7. Future Scope of Research

Future research on the nexus between corporate social responsibility (CSR) and organizational performance could address several critical and underexplored dimensions to enrich both theoretical development and practical application. Longitudinal studies are particularly essential to elucidate the temporal dynamics and causal relationships inherent in CSR-performance linkages. These studies could reveal whether CSR initiatives translate into enduring organizational value or produce only transient gains. Furthermore, disaggregating CSR into its constituent dimensions, economic, legal, ethical, philanthropic, and governance, also offers a promising analytical avenue. Such granularity will enable scholars to assess the differential impacts of each CSR component on financial and non-financial outcomes across various sub-sectors of the financial industry, thereby identifying the most potent levers for strategic value creation.
Additionally, the role of contextual moderators, such as firm size, ownership structure, industry maturity, and cultural and institutional factors, demands greater empirical scrutiny. Given the heterogeneity of emerging economies, these variables may significantly shape how CSR strategies are formulated, implemented, and ultimately perceived by stakeholders. Exploring these moderating influences is essential for developing a more contingent and context-sensitive understanding of CSR's efficacy.
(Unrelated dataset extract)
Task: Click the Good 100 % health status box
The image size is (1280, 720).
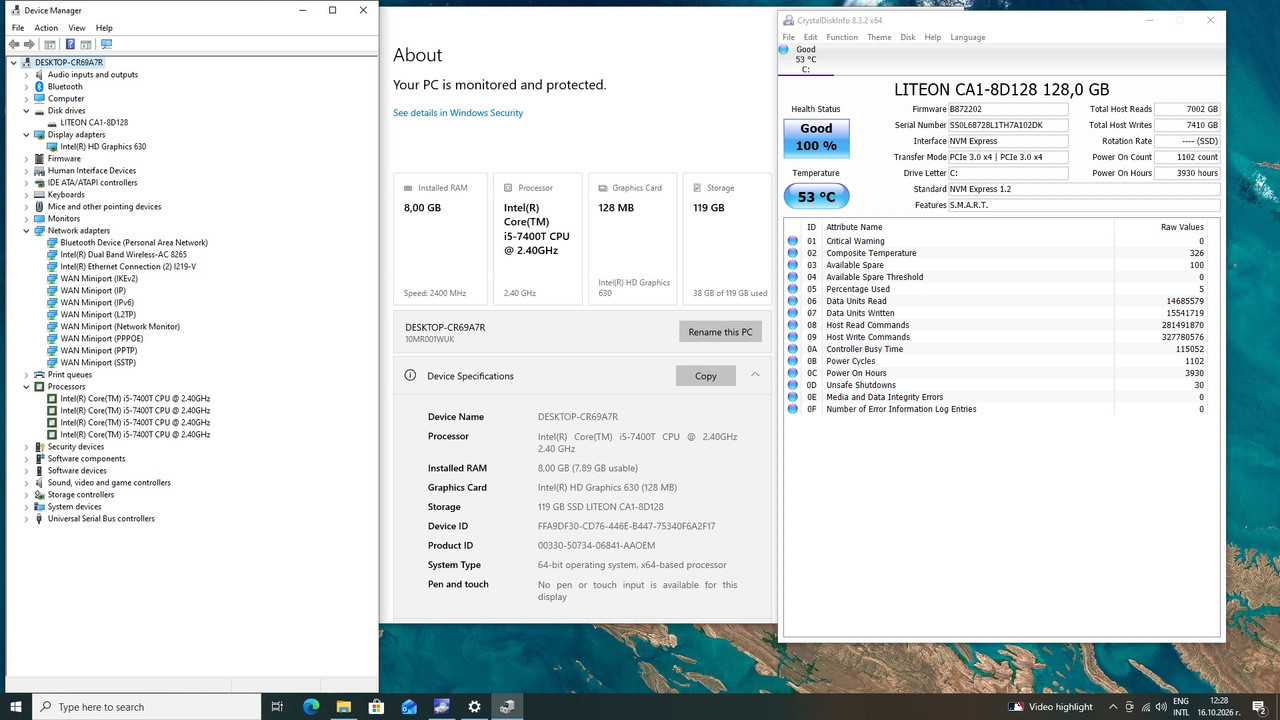Action: [816, 138]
In parallel, the rapid evolution of digital technologies and the increasing integration of advanced analytics, AI-driven stakeholder engagement, and real-time CSR disclosures present a transformative opportunity. These innovations are not merely operational tools, but they redefine transparency, accountability, and stakeholder interaction in ways that can fundamentally alter the perceived legitimacy and strategic value of CSR. Investigating how digital platforms and integrated reporting frameworks influence stakeholder trust, reputational capital, and financial performance constitutes a timely and impactful research direction.
By addressing these gaps, future scholarship can advance a more nuanced, dynamic, and empirically grounded understanding of CSR as a strategic asset. This will not only inform more effective CSR design and implementation but also guide policymakers and practitioners in leveraging CSR to enhance both firm competitiveness and societal well-being in the complex, interconnected landscape of emerging markets.